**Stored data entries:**
+-------+

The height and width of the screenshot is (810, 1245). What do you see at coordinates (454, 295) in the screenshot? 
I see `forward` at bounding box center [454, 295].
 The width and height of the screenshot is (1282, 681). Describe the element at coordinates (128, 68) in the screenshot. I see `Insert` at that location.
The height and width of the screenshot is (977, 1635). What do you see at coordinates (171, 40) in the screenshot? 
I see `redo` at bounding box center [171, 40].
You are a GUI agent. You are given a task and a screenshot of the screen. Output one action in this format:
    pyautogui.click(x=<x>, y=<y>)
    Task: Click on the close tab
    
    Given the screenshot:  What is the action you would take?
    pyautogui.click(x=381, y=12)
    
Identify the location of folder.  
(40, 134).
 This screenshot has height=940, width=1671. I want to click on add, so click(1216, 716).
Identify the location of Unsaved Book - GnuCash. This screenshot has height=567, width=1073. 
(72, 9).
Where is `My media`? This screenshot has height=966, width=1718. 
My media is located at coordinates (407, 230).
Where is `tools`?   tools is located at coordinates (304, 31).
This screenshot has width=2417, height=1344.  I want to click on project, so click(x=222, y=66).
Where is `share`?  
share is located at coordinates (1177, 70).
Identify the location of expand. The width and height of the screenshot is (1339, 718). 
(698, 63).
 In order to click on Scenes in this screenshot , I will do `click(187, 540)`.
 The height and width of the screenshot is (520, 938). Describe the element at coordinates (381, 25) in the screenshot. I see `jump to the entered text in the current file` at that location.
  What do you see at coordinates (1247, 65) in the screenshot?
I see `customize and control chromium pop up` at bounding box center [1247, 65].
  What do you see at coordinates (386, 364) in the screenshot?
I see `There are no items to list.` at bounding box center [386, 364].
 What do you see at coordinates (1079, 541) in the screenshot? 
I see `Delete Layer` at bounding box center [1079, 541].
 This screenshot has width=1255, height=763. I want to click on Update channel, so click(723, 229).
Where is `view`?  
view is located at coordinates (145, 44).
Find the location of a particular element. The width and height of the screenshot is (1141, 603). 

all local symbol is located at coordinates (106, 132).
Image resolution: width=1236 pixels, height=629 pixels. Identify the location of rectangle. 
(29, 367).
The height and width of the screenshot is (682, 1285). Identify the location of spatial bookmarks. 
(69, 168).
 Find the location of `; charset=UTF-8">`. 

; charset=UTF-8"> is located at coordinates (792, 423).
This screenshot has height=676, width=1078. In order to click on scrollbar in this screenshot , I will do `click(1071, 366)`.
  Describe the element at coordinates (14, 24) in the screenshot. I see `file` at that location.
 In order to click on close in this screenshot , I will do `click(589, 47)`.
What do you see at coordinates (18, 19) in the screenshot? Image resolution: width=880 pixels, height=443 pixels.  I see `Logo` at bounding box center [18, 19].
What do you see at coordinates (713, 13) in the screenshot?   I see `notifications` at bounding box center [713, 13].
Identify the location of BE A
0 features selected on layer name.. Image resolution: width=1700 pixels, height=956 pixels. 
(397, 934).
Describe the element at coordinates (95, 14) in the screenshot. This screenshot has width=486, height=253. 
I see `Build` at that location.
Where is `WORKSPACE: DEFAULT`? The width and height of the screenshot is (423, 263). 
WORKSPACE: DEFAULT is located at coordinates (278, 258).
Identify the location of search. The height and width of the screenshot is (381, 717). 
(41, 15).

+-------+

**What the exercise asks:** In the listing above, arrange the part that begins with the line containing "You are a GUI" and ends with the line containing "This screenshot has height=940, width=1671." as a numbered list. Include both of those lines and omit any blank lines.

**Result of this task:**
1. You are a GUI agent. You are given a task and a screenshot of the screen. Output one action in this format:
2.     pyautogui.click(x=<x>, y=<y>)
3.     Task: Click on the close tab
4.     Given the screenshot:  What is the action you would take?
5.     pyautogui.click(x=381, y=12)
6. Identify the location of folder.  
7. (40, 134).
8.  This screenshot has height=940, width=1671. I want to click on add, so click(1216, 716).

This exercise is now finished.